Problem statement
Set every record down again, identical to the original.

==================================================

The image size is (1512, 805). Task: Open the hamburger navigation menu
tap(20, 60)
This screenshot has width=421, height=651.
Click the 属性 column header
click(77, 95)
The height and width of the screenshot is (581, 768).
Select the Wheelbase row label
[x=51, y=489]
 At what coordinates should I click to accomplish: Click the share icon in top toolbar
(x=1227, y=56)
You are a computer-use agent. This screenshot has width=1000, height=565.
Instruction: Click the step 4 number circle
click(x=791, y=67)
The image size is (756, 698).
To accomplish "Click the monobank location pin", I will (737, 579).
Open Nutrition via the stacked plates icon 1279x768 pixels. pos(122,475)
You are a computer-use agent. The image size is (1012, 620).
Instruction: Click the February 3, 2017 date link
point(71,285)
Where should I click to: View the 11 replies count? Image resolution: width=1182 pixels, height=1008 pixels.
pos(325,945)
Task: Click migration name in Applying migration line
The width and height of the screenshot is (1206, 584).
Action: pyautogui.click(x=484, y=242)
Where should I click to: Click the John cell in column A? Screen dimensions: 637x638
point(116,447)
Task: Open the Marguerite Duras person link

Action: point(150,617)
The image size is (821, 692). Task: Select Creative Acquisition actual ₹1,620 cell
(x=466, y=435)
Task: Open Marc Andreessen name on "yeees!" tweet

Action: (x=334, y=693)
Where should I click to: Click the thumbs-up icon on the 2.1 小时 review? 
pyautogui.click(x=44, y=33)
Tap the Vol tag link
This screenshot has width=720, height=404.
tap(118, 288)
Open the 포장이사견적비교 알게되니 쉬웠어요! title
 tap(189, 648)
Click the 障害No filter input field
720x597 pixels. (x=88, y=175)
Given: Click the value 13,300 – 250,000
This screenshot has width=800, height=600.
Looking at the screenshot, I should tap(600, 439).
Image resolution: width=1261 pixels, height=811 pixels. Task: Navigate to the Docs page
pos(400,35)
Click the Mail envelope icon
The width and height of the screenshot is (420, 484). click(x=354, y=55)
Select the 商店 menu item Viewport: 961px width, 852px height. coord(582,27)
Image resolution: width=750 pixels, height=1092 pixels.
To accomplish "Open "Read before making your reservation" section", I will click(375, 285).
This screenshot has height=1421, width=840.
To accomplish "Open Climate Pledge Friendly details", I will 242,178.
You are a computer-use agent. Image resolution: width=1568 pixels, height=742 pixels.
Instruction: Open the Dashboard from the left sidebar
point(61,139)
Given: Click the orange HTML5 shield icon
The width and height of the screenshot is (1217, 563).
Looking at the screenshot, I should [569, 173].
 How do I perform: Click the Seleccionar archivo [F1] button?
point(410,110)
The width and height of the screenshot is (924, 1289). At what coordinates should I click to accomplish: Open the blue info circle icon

==================================================

Solution for this task
The image size is (1512, 805). Task: Open the hamburger navigation menu
tap(20, 60)
This screenshot has width=421, height=651.
Click the 属性 column header
click(77, 95)
The height and width of the screenshot is (581, 768).
Select the Wheelbase row label
[x=51, y=489]
 At what coordinates should I click to accomplish: Click the share icon in top toolbar
(x=1227, y=56)
You are a computer-use agent. This screenshot has width=1000, height=565.
Instruction: Click the step 4 number circle
click(x=791, y=67)
The image size is (756, 698).
To accomplish "Click the monobank location pin", I will (737, 579).
Open Nutrition via the stacked plates icon 1279x768 pixels. pos(122,475)
You are a computer-use agent. The image size is (1012, 620).
Instruction: Click the February 3, 2017 date link
point(71,285)
Where should I click to: View the 11 replies count? Image resolution: width=1182 pixels, height=1008 pixels.
pos(325,945)
Task: Click migration name in Applying migration line
The width and height of the screenshot is (1206, 584).
Action: pyautogui.click(x=484, y=242)
Where should I click to: Click the John cell in column A? Screen dimensions: 637x638
point(116,447)
Task: Open the Marguerite Duras person link

Action: point(150,617)
The image size is (821, 692). Task: Select Creative Acquisition actual ₹1,620 cell
(x=466, y=435)
Task: Open Marc Andreessen name on "yeees!" tweet

Action: (x=334, y=693)
Where should I click to: Click the thumbs-up icon on the 2.1 小时 review? 
pyautogui.click(x=44, y=33)
Tap the Vol tag link
This screenshot has width=720, height=404.
tap(118, 288)
Open the 포장이사견적비교 알게되니 쉬웠어요! title
 tap(189, 648)
Click the 障害No filter input field
720x597 pixels. (x=88, y=175)
Given: Click the value 13,300 – 250,000
This screenshot has width=800, height=600.
Looking at the screenshot, I should tap(600, 439).
Image resolution: width=1261 pixels, height=811 pixels. Task: Navigate to the Docs page
pos(400,35)
Click the Mail envelope icon
The width and height of the screenshot is (420, 484). click(x=354, y=55)
Select the 商店 menu item Viewport: 961px width, 852px height. coord(582,27)
Image resolution: width=750 pixels, height=1092 pixels.
To accomplish "Open "Read before making your reservation" section", I will click(375, 285).
This screenshot has height=1421, width=840.
To accomplish "Open Climate Pledge Friendly details", I will 242,178.
You are a computer-use agent. Image resolution: width=1568 pixels, height=742 pixels.
Instruction: Open the Dashboard from the left sidebar
point(61,139)
Given: Click the orange HTML5 shield icon
The width and height of the screenshot is (1217, 563).
Looking at the screenshot, I should [569, 173].
 How do I perform: Click the Seleccionar archivo [F1] button?
point(410,110)
The width and height of the screenshot is (924, 1289). At what coordinates should I click to accomplish: Open the blue info circle icon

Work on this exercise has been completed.